Há alguns meses, fui convidada para falar sobre pessoas trans e como os terreiros podem acolher as demandas e questões desses corpos. Esse encontro ocorreu em uma biblioteca pública na Cidade Tiradentes, zona leste de São Paulo. Foi um sarau que mesclava “palestras” e intervenções poéticas, musicais e de dança. Os participantes eram de terreiros das periferias de São Paulo. O evento foi organizado pelo Coletivo Òmindelè, que nasceu dentro de um terreiro da Vila Holanda, fundo da Cidade Tiradentes.
Foi uma daquelas experiências que chamamos de únicas, pais e mães de santo, jovens e velhos juntos ouvindo ou se apresentando, dispostos a usar aquele espaço como uma ferramenta de manifestação de cultura e elaboração de conhecimentos. Algumas pessoas estavam vestidas com as roupas da religião: batas, saias, turbantes, panos coloridos; outras estavam vestidas com roupas casuais.

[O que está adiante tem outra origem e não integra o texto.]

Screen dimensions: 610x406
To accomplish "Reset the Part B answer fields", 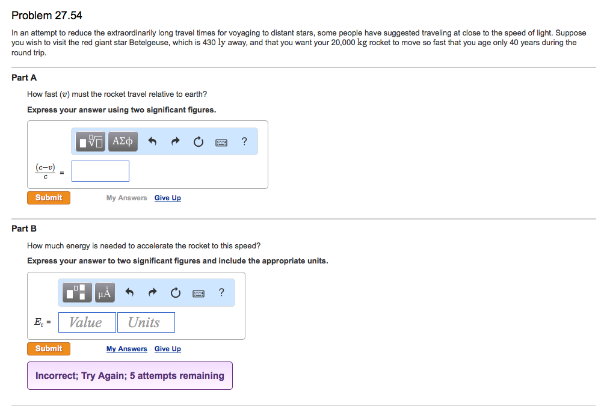I will tap(175, 293).
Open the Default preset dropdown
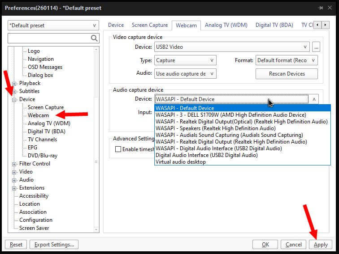 53,25
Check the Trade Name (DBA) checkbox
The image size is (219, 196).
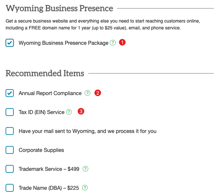pyautogui.click(x=9, y=188)
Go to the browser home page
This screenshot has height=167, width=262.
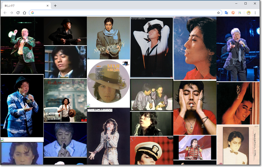(25, 13)
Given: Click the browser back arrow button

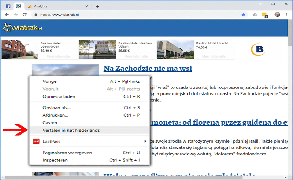Looking at the screenshot, I should [7, 15].
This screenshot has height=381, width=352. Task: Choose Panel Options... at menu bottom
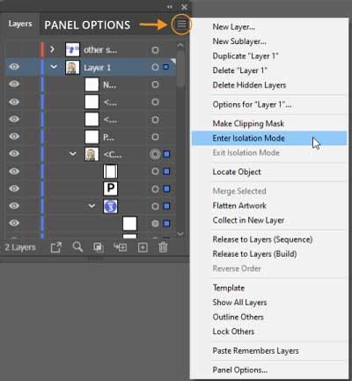click(x=240, y=370)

Esse é um dos diversos terreiros que têm desempenhado um papel fundamental na promoção da cultura e na aproximação das comunidades das periferias.
O Ilê Ègbè Òsun Òmindelè existe há mais de 20 anos e é cuidado pelo babalorixá Alcides de Òsun, pai de santo e liderança local antiga, que sempre atuou no bairro e tem o sonho de fazer do Axé, nome dado ao terreiro, um espaço que, para além de acolher, também dialoga diretamente com a comunidade através da cultura. Nas palavras dele: “é preciso transcender a religião, é claro que a religião é importante, mas foi uma estratégia encontrada para que o terreiro conquistasse respeito na comunidade”.
Na semana passada, os terreiros e religiões de matrizes africanas ficaram em evidência nas mídias. Uma conversa vazada no caso da atriz Larissa Manoela, onde sua mãe Silvana Taques, que está sendo investigada por intolerância religiosa, zomba da religião da família do companheiro da filha, e também o assassinato da Mãe Bernadete, líder quilombola e mãe de santos, que foi encontrada morta dentro de seu quilombo em Salvador.
Esses casos refletem o aumento considerável de ataques às religiões de matrizes africanas que vêm acontecendo nos últimos dois anos. É importante destacar que os ataques têm como pano de fundo o racismo, pois as agressões às religiões vêm do período escravagista como uma forma de apagar a identidade desse povo.
Cultura para não demonizar
A cultura é uma poderosa ferramenta de transformação social, e o terreiro do Babalorixá Alcides tem compreendido isso de forma brilhante. Esses locais sagrados, onde são realizados rituais religiosos e cultos, têm aberto suas portas para a comunidade, oferecendo uma série de atividades que vão além da religião. Com o documentário “Um dia no Ilê”, que mostra um dia de festa de Erê no terreiro. Os erês são entidades representadas por crianças que fazem a intermediação entre os orixás e os seres humanos.
Nas religiões de matriz africana, o diabo não existe, logo não é uma festa que o cultua, mas celebra a existência de seres iluminados.
A DJ Bia Sankofa começou a participar do terreiro e observou a vontade do espaço de se aproximar da comunidade. Com sua experiência na área da cultura, ajudou a colocar algumas atividades em prática. Foi através de samba de terreiro, intervenções artísticas e saraus, que sempre buscam homenagear uma pessoa importante para os terreiros ou as entidades.
Por exemplo, a batalha de rap “No flow de Ogum”. Batalhas de rap são encontros onde rappers competem para ver quem é melhor em rimar. Já Ogum é o Orixá da batalha. Entenderam o tema?
Além disso, o terreiro tem oferecido cursos e oficinas gratuitas para a comunidade. Através dessas iniciativas, é possível aprender sobre diferentes aspectos da cultura afro-brasileira, oficinas de DJs, audiovisual e as formações culturais que buscam fundar o primeiro grupo de afoxé, uma manifestação popular de origem africana, na Cidade Tiradentes. Este último projeto é viabilizado pelo fomento à cultura nas periferias, mas o restante das atividades é feito com “raça e coragem”, como diz Bia.
Ao abrir suas portas para a comunidade, os terreiros estão proporcionando um ambiente seguro e acolhedor para que as pessoas possam se sentir pertencentes e respeitadas. É através da arte que se cura e reaviva o amor da periferia por sua história de resistência.